Age is another important factor that affects wound healing. When compared to older patients, young patients have greater healing ability and a higher risk for proliferative vitreoretinopathy.16 The age balanced groups were a strength of this study because it reduced the age-related bias in wound healing and vitreous-retinal traction risk.
Another strength in the study was the larger number of 23G surgical wound patients in the laser group. Wound-related complications have been shown to increase with larger wound size (23G) compared to smaller wound size (25G).1,17 Despite the increased wound-related complication risk in the laser group, none of the laser group patients developed postoperative SRRBs or RDs after one year. It was hypothesized that these results were because of the protective effect of localized laser treatment in stabilizing the retina posterior to sclerotomy wounds.
The retrospective nature of the study was one of its limitations. It did not allow for randomization of participants and resulted in an unbalanced distribution of 23G and 25G vitrectomies between groups (p < 0.001). Another study limitation was the difference in the number of phakic and pseudophakic/aphakic patients between groups since phakic patients are at increased risk of developing SRRB. The one patient who developed SRRB in the control group was phakic. However, there was no statistically significant difference in the proportion of phakic patients between the study groups; 27 patients in the control group (49%), and 23 in patients in the laser group (37%; p = 0.26).
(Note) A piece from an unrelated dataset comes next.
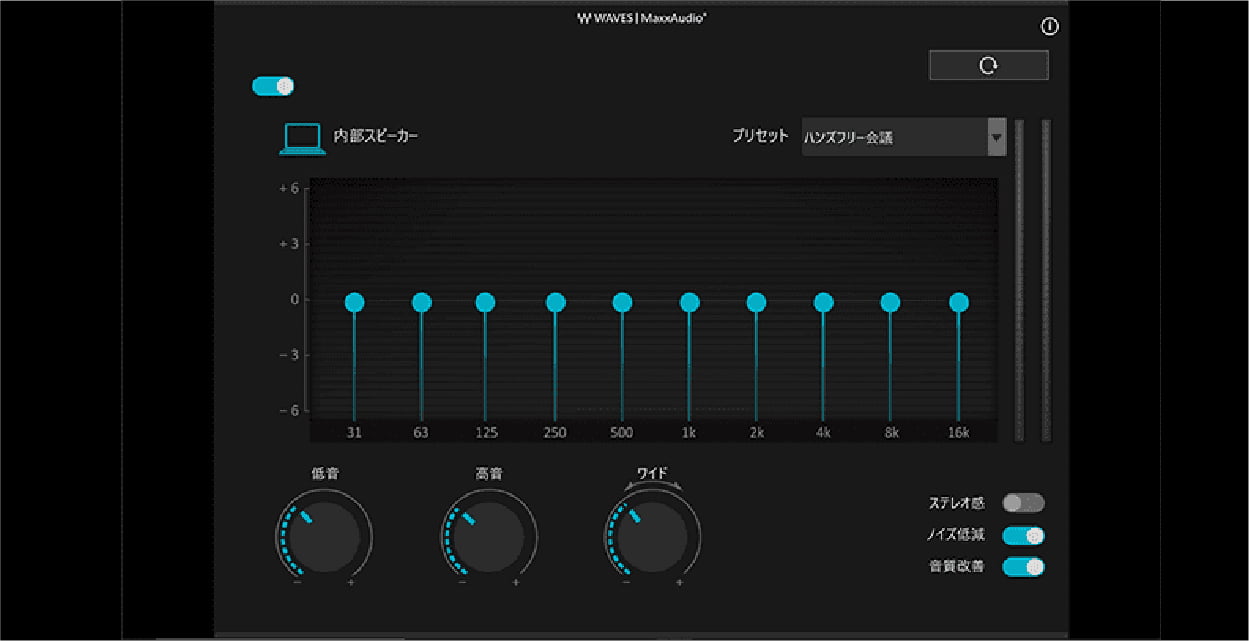Select the 高音 treble knob
The height and width of the screenshot is (641, 1249).
pos(488,537)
The effect of localized laser treatment posterior to 27G sclerotomy wounds remains unknown. Although 27G vitrectomy wounds are made perpendicular to the sclera because of their smaller wound size, the rate of vitreous wound incarceration was found to be similar to larger gauge wounds.4 Reports on postoperative outcomes after 27G vitrectomy have inconsistent results and complications.4,18,19 Our institution rarely performed 27G vitrectomy, but it was hypothesized that the smaller gauge wounds limit the amount of vitreous incarcerated and later contracted. Further studies need to be conducted to understand the effect of localized laser treatment on SRRBs after 27G vitrectomy.
CONCLUSIONS
The present study was designed to determine the effect of prophylactic laser treatment posterior to sclerotomy sites in 23G and 25G macular surgeries. The prophylactic laser treatment group had a superior outcome compared to the control group with no postoperative SRRBs or RDs. However, this difference was minimal and not statistically significant. Larger prospective studies are needed to further an understanding of the role of retina laser treatment posterior to sclerotomy wounds.